## Instructions to follow
Return an exact copy of the lines from the one holding "Task: Click the" to the end of the data, including both the starting and final lines. Leave the pictures out.

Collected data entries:
::::

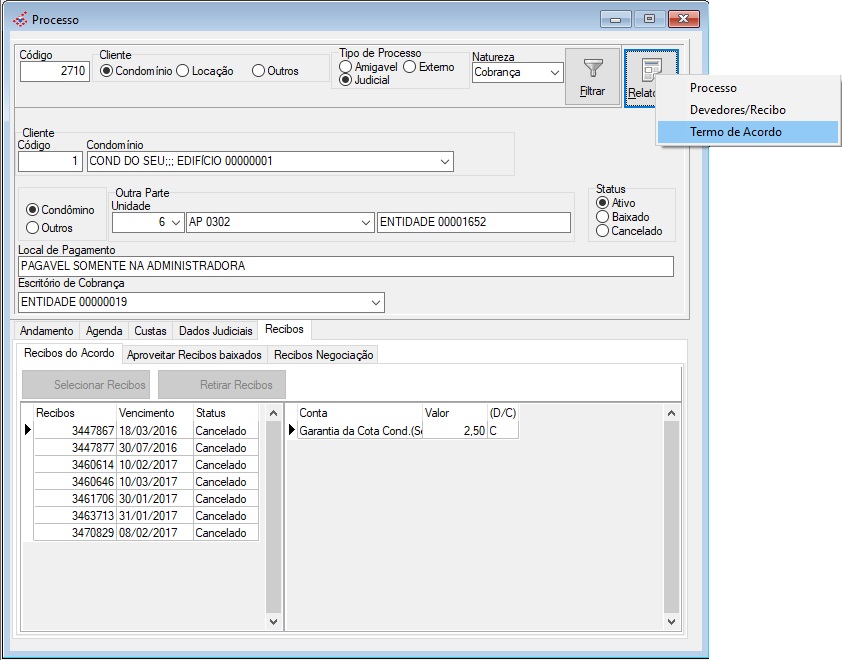The height and width of the screenshot is (660, 843).
Task: Open the Escritório de Cobrança dropdown
Action: (x=375, y=302)
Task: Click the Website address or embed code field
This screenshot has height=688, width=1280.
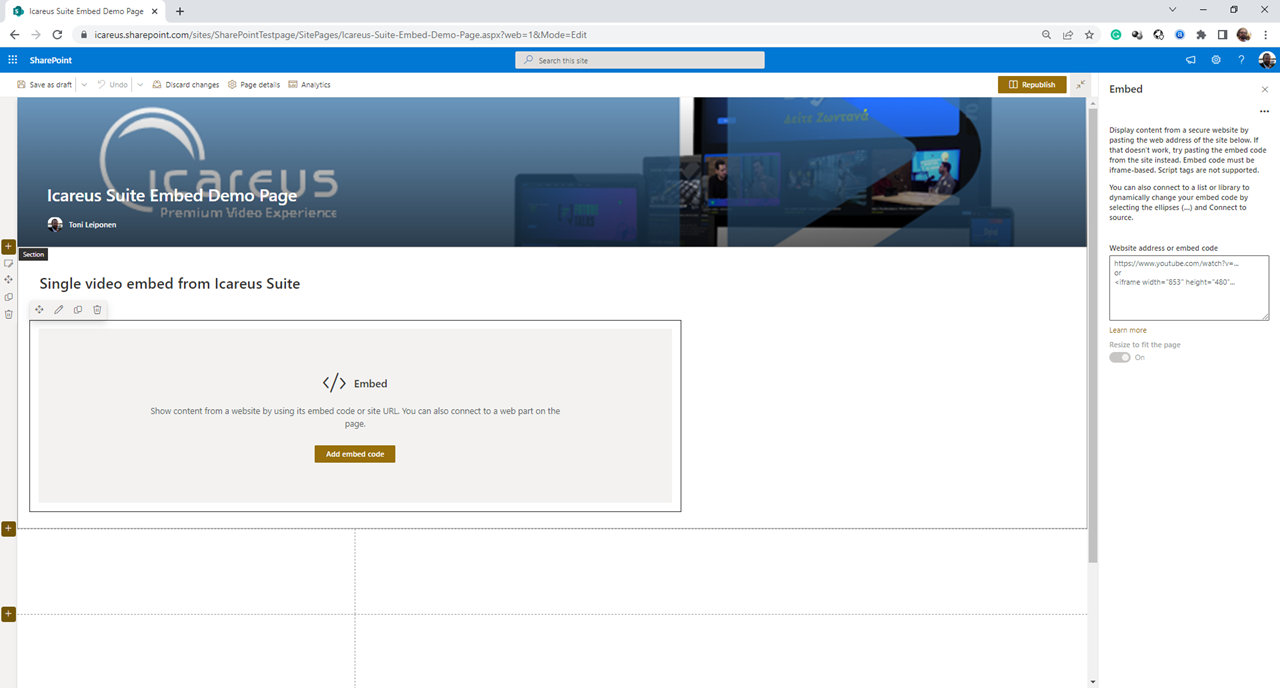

::::

## Response for this exercise
Task: Click the Website address or embed code field
This screenshot has height=688, width=1280.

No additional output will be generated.